Homeschooling is the umbrella term for the alternative practice of formally educating children and youth at home. It is an alternative because of two prevalent conditions: the whole process of education in Homeschooling does not happen solely within the confines of the school physical plant, and this practice is for individuals who cannot avail of the prescribed instruction in a traditional school because of prevailing circumstances.

Homeschooling Program provides an alternative delivery system of honing the critical years of every child who cannot avail of the formal instruction in a traditional school. Every individual is unique. Thus, Homeschooling addresses students’ differences. It recognizes various learning styles and particular needs of a child. As the government’s lead agency in primary education, the Education Department acknowledges these realities. A way to articulate and concretize its recognition of the realities is the legalization and implementation of Homeschooling, aside from the traditional schooling program.

Homeschooling is formal because it is a part of the Philippine standard educational system. As part of the country’s educational system, it adheres to the K to 12 Philippine Basic Education Curriculum and its minimum learning competencies. Every lesson conforms with the Philippine Elementary Learning Competencies (PELC), the Philippine Secondary School Learning Competencies (PSSLC), and the Essential Learning Competencies (ELC) of the New Normal Era. The program strictly observes this written curriculum framework so that the learner can flexibly move with a lesser effort from the school-based setting to a home-based environment or vice-versa in acquiring government-recognized education.

This approach principally acknowledges the inherent ideal qualities of the home and uses this to optimum advantage so that it can be the venue for most of the educative process.

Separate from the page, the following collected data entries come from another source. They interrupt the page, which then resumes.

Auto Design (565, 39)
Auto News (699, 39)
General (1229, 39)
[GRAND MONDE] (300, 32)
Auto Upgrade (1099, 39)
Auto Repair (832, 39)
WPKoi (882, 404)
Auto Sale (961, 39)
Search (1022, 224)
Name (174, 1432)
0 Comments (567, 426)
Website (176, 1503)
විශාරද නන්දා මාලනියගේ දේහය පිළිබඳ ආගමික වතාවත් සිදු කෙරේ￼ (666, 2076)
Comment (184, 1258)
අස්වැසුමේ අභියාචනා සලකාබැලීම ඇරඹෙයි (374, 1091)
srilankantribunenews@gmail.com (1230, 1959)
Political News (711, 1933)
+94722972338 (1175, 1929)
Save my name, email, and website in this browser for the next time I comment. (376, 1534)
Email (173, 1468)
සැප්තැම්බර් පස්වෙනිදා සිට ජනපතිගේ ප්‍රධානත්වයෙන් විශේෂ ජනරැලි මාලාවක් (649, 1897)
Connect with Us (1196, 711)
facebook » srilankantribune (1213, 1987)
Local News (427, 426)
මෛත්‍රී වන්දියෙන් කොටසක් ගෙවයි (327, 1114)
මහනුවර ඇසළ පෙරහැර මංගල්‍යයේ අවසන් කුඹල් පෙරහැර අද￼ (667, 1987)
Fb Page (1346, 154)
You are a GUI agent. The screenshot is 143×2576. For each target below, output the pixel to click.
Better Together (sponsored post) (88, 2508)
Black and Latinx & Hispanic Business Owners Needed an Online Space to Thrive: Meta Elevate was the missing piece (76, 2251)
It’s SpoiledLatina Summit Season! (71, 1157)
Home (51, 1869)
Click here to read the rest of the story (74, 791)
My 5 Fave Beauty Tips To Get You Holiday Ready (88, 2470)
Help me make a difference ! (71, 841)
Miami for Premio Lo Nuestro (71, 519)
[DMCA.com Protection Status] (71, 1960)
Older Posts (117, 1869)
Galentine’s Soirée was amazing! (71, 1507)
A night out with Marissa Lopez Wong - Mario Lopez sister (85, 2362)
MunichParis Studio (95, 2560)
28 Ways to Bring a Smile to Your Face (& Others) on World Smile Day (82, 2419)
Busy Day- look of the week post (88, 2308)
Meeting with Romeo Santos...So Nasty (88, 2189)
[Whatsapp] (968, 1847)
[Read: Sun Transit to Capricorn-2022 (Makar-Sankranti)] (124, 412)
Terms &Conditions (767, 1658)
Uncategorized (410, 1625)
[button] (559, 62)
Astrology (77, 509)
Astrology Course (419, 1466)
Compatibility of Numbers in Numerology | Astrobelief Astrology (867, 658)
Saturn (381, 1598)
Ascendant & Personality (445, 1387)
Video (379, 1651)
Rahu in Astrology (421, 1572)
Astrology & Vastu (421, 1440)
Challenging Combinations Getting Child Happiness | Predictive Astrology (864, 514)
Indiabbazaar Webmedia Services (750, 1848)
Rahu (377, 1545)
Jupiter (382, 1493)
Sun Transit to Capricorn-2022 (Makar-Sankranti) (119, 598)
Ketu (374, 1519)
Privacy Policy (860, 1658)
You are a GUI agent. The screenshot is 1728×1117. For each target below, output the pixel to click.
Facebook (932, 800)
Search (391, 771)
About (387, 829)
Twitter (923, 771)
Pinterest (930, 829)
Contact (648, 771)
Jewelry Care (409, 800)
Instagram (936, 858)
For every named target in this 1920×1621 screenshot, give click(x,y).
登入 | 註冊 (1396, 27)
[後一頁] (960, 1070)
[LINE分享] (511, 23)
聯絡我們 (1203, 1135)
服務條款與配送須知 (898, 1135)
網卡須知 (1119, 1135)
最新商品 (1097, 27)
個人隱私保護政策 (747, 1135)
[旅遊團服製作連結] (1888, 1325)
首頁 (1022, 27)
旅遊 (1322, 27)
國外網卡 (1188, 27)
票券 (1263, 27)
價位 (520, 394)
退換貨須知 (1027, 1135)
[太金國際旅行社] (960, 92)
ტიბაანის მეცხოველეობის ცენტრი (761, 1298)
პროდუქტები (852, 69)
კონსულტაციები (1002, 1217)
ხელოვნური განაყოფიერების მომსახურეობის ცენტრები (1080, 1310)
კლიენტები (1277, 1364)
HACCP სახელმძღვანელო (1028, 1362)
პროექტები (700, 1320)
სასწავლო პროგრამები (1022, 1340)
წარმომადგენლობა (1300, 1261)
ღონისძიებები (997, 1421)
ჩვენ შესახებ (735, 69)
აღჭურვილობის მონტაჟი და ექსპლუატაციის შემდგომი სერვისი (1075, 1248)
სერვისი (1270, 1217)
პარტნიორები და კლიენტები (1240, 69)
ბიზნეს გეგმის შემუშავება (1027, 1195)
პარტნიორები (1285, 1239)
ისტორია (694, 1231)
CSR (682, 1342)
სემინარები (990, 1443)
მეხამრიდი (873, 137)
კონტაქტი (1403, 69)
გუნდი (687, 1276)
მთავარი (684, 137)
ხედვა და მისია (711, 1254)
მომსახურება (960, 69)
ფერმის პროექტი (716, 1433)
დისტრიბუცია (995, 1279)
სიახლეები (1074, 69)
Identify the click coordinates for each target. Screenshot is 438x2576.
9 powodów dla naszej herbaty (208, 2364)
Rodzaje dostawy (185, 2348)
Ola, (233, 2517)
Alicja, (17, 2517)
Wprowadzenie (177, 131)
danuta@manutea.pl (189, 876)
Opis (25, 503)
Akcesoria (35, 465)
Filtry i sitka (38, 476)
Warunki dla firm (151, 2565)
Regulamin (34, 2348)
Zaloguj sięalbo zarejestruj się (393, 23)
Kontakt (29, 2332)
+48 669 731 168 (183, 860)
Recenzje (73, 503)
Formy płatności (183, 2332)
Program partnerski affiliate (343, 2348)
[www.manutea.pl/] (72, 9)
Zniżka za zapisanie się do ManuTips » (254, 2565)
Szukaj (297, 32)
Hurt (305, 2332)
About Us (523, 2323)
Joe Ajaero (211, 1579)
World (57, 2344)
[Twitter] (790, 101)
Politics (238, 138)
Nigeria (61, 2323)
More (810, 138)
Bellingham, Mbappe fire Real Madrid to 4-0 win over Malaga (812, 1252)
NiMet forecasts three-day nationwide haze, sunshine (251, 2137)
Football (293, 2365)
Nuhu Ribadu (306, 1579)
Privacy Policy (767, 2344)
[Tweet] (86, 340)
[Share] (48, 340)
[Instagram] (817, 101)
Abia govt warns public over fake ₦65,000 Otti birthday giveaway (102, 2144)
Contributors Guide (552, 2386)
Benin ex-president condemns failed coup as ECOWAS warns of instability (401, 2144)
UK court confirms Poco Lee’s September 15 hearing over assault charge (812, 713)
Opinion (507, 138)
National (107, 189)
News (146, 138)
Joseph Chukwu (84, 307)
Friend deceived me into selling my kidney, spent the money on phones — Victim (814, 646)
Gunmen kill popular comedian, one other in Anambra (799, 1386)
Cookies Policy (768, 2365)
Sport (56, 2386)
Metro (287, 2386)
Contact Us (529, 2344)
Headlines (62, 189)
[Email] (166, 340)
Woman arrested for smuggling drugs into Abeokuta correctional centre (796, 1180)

It is an approach where the parents assume primary responsibility in supervising their children’s education. This practice is an open, individualized, self-paced, and flexible delivery system where learners can progress at their own pace through adaptable arrangements. Learning opportunities and movement within the curriculum are individualized and correspond to the learner’s needs, interests, and abilities.

By convention, there are two practices of Homeschooling: the Home Education Program (HEP) and the Home Study Program (HSP). Under HEP, the parent is the primary facilitator of the whole educative process, and the family’s home is its primary venue. This program recognizes some parents’ assumptions that they have the most significant concern, love, and dedication for their children. Therefore, they can easily detect their needs, promote their interests, and have sufficient time to develop their fullest potential. This program further responds to some parents’ claim for a direct hand in raising, rearing, caring for, and training, or in short, “educating” their children, especially in their formative years. The educative process accomplishes learning interaction with greater ease because of the one-on-one-teacher-student ratio.

In HSP, the legitimate school teacher is the primary facilitator of the whole educative process, be it inside the school’s campus or in the comfort of the child’s home. The school teacher is the facilitator in planning the learning process and whenever the learner gets into the classroom. Once the student is at home, any of the parents present there takes over in facilitating teaching-learning transactions or act as overseer of the independent learner’s execution of tasks provided by the school. This practice directly involves the parent in delivering instruction and assessment of learning. However, a professional teacher employed in a legitimate school may assist or aid in the process, depending on the alternative delivery modality reckoned with and applied. All in all, the parent still observes the school’s instructional plan and seeks the guidance of the school teacher. Being the subject matter and instructional expert, the school teacher works with the parents in the child’s development and diagnoses problem areas, suggests alternative plans of action, provides resource materials and encourages as needed.

The Alternative Delivery Modalities (ADM) that Homeschooling may adopt includes any combination of the Education Department’s existing programs and practices and other innovative and dynamic educational practices. Among these practices are modules, self-instructional materials (SIM), and learning activity packages (LAPs). Examples of programs are Alternative Learning System (ALS), Enhanced Instructional Management by Parents, Community, and Teachers (e-IMPACT), Modified In-School Off-School Approach (MISOSA), Drop-Out Reduction Program (DORP), Open High School Program (OHSP), Effective Alternative Secondary Education (EASE), Internet-based Distance Education Program (iDEP), eSkwela of the Commission on Information and Communications Technology (CICT) and the Development Academy of the Philippines (DAP), computer-assisted instruction (CAI), e-modules, e-learning, blended learning, and other home study or home education programs.